In less than two days the story gains its own momentum. The story of a homegrown terrorist cell is simply too good for anyone to ignore, from politicians to the media and from police investigators to academics. If they weren’t onto something the police wouldn’t be investigating it and if it weren’t a big story the media wouldn’t put it on the front cover and do a one-hour prime time special. Right?

Some police investigators realize they don’t have much to go by. But as one police officer says, “‘You don’t have to be in a cell to be part of a cell. Once you start thinking that way the rest is inevitable’. Richard Cody liked this way of thinking, whereby the fact of something missing could be used to prove the idea of it actually existing” (p. 256).

It reminded me of the line of reasoning that could be heard in the wake of the invasion of Iraq, when no weapons of mass destruction could be found. To some commentators this proved just how dangerous these weapons were, for why else would they have been hidden so well?

Nothing in The Unknown Terrorist is what it seems and everyone has a hidden agenda. A laundry doubles as a video store, but that too may just be a cover-up. “[The Doll] was twenty-six, though routinely claimed, as she had been claiming since she was seventeen, to be twenty-two.” She thinks that Moretti, one of her private clients, is a wealthy businessman. He is, in fact, a small-time dealer, or so the detective investigating his case thinks. He is also involved in human trafficking, a far bigger crime, but that the police don’t know.

“How could Moretti tell the cop that he had divined in the stripper the same passions that had led him to this house, these possessions, and this life of deception? For he too, after all, was what he had never told her: not rich, not from the eastern suburbs or the north shore, not from an established family of Italian vintners, but just another westie on the make, a westie who reinvented himself after his car smash with a new name for his new body and a desperate desire to rise” (p. 195).

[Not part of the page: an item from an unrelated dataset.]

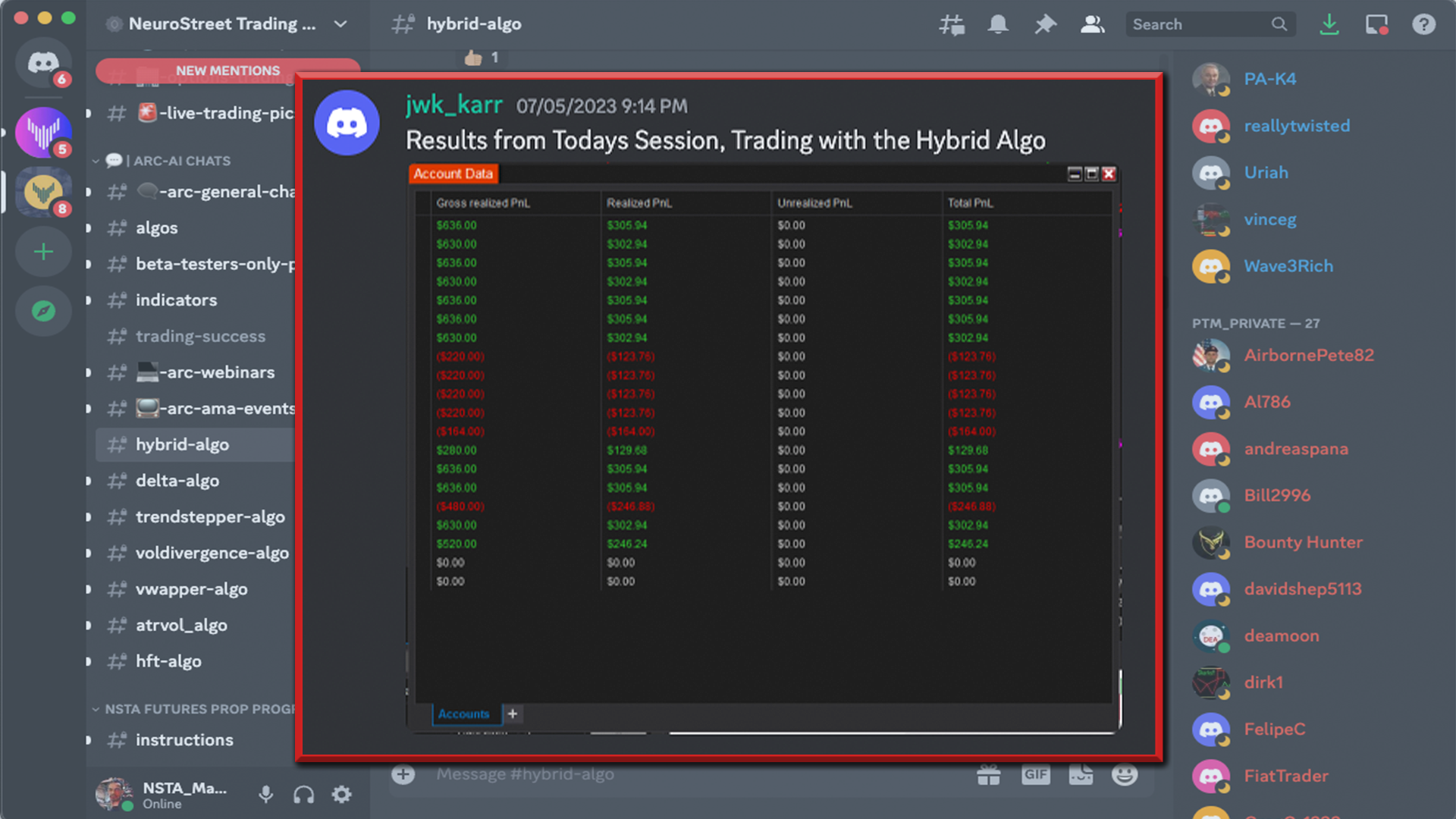Open the gift menu beside message box

point(987,774)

The writing in The Unknown Terrorist is as fast-paced as in any great thriller. The plot is loosely based on Heinrich Böll’s novel The Lost Honour of Katharina Blum (1974), a novel I read for my German class when I was in high school, and just as infuriating. There is no justice and no hope for salvation.

Everything up to every detail and sideline in The Unknown Terrorist seems plausible and that is perhaps its most disturbing message. As a matter of fact, if this newspaper story is to be believed, in November 2007 a man was evicted from a restaurant in Queensland, Australia, for reading The Unknown Terrorist, because it made the other customers feel nervous. As Richard Flanagan was quoted as saying: “Far from being far-fetched, my novel correctly predicted the future of Australia.”

The Unknown Terrorist feels very contemporary and has a great sense of urgency. I particularly loved Richard Flanagan’s depiction of the seamy, gritty streets of downtown Sydney.

“[Nick Loukakis] made his way as quickly as he could up Darlinghurst Road, twice having to stop to catch his breath and once nearly tripping ove a junkie lying on the pavement. Out the front of a chemist an Aboriginal trannie in a red vinyl mini and black croptop was wiping tears from her cheek when, upon seeing Nick Loukakis bearing down on her, she abruptly turned and started running away awkwardly in her stilettos. And so he continued deeper into the embrace of the Cross, of the city and the destiny that was eating them all…”  (p. 308).